- League: Swiss Women's League A
- Sport: Ice hockey
- Duration: September 17, 2017 – January 21, 2018
- Games: 60
- Teams: 6

Regular Season
- Season Champions: ZSC Lions Frauen
- Top scorer: Alina Müller

Playoffs

Women's League champion
- Champions: ZSC Lions Frauen
- Runners-up: Ladies Team Lugano

Swiss Women's League A seasons
- ← 2016–172018–19 →

= 2017–18 SWHL A season =

The 2017–18 Swiss League season was the 32nd season of the Swiss Women's League A.

==Teams==

| Team | Trainer | City | Arena | Capacity |
|---|---|---|---|---|
| Ladies Team Lugano | Marzio Brambilla | Lugano | La Resega | 7,200 |
| HC Université Neuchâtel Dames | Yan Gigon, Thierry Bourquin | Neuchâtel | Patinoire du Littoral | 7,000 |
| SC Reinach Damen | Melanie Häfliger, Peter Küng | Reinach | Kunsteisbahn Oberwynental | - |
| EV Bomo Thun | Steve Huard | Thun | Kunsteisbahn Grabengut | 4,000 |
| SC Weinfelden Ladies | Adrian Gischig | Weinfelden | Güttingersreuti | 3,100 |
| ZSC Lions Frauen | Georg Taferner, Angela Frautschi | Zürich | Kunsteisbahn Oerlikon | 1,700 |

==Regular season==
The regular season started on 17 September 2017 and ended on 21 January 2018. The SWHL A game mode provides a preliminary round (phase 1) with 10 matches per team and a Masterround with 10 additional matches per team. The top 4 teams qualify for the playoffs and the bottom two compete for a play-off against relegation. The loser must face the SWHLB champion.

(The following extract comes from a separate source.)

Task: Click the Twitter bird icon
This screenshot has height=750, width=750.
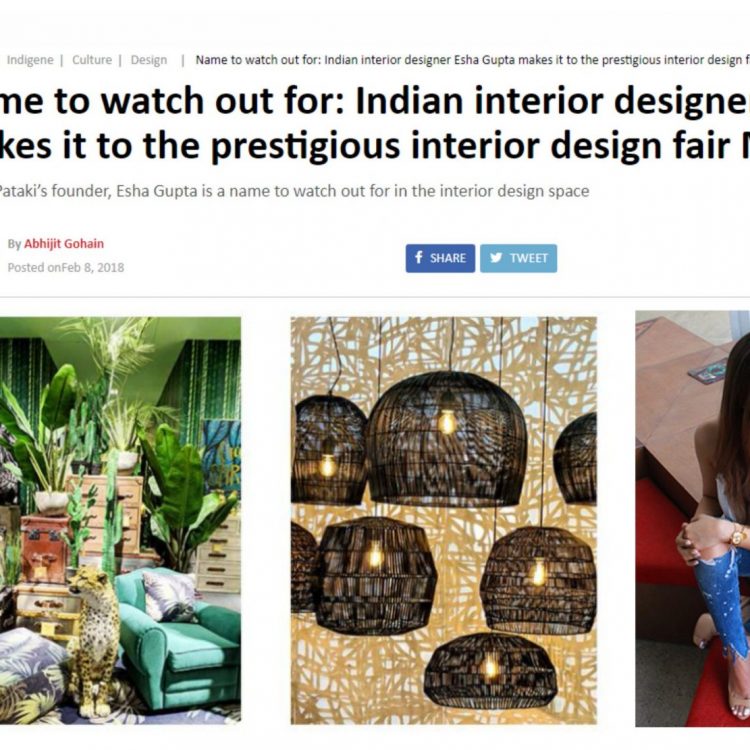Action: tap(496, 258)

| Pos | Team | Pld | W | OTW | OTL | L | GF | GA | GD | Pts | Qualification |
| 1 | ZSC Lions Frauen | 20 | 19 | 0 | 1 | 0 | 150 | 24 | +126 | 58 | Advance to Playoffs |
| 2 | Ladies Team Lugano | 20 | 15 | 0 | 1 | 4 | 95 | 37 | +58 | 46 |
| 3 | EV Bomo Thun | 20 | 11 | 1 | 0 | 8 | 72 | 78 | −6 | 35 |
| 4 | SC Reinach Damen | 20 | 6 | 2 | 0 | 12 | 59 | 77 | −18 | 22 |
| 5 | HC Université Neuchâtel Dames | 20 | 5 | 0 | 1 | 14 | 35 | 94 | −59 | 16 |  |
| 6 | SC Weinfelden Ladies | 20 | 1 | 0 | 0 | 19 | 24 | 125 | −101 | 3 |

===Statistics===
====Scoring leaders====

The following shows the top ten players who led the league in points, at the conclusion of the regular season. If two or more skaters are tied (i.e. same number of points, goals and played games), all of the tied skaters are shown.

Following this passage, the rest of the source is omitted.